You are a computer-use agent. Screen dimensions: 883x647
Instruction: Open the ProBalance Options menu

==

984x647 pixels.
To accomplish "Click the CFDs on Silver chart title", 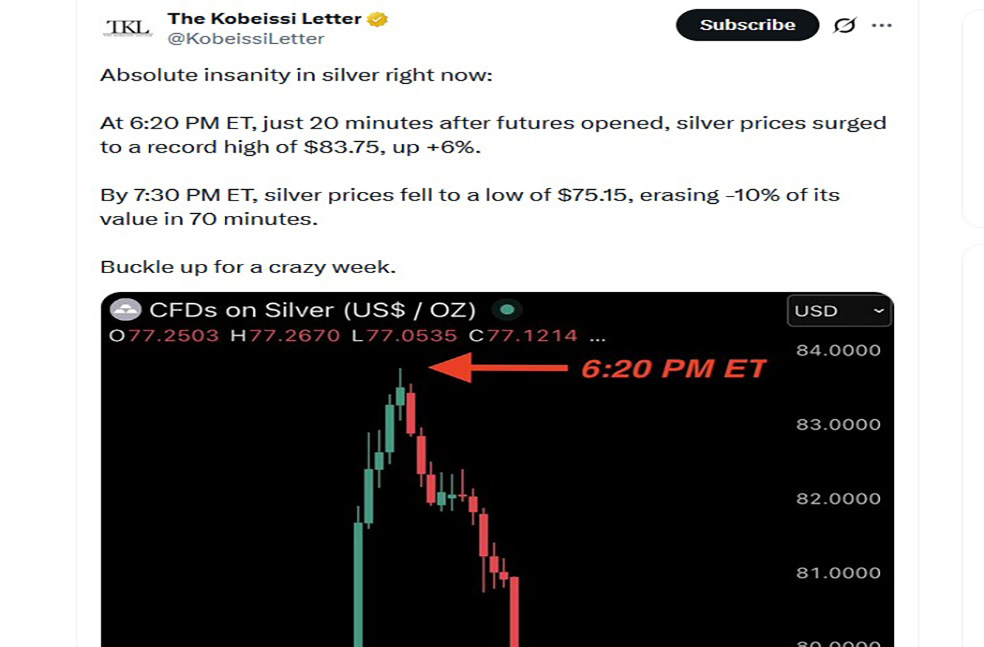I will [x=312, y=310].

--

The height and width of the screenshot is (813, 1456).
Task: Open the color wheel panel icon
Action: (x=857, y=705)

**INSTRUCTIONS TO FOLLOW**
Of the entries listed above, reproduce only the lines starting at the line containing "You are a computer-use" and ending at the line containing "Instruction: Open the ProBalance Options menu". Include both, exactly as they stand.

**SOLUTION FOR THIS TASK**
You are a computer-use agent. Screen dimensions: 883x647
Instruction: Open the ProBalance Options menu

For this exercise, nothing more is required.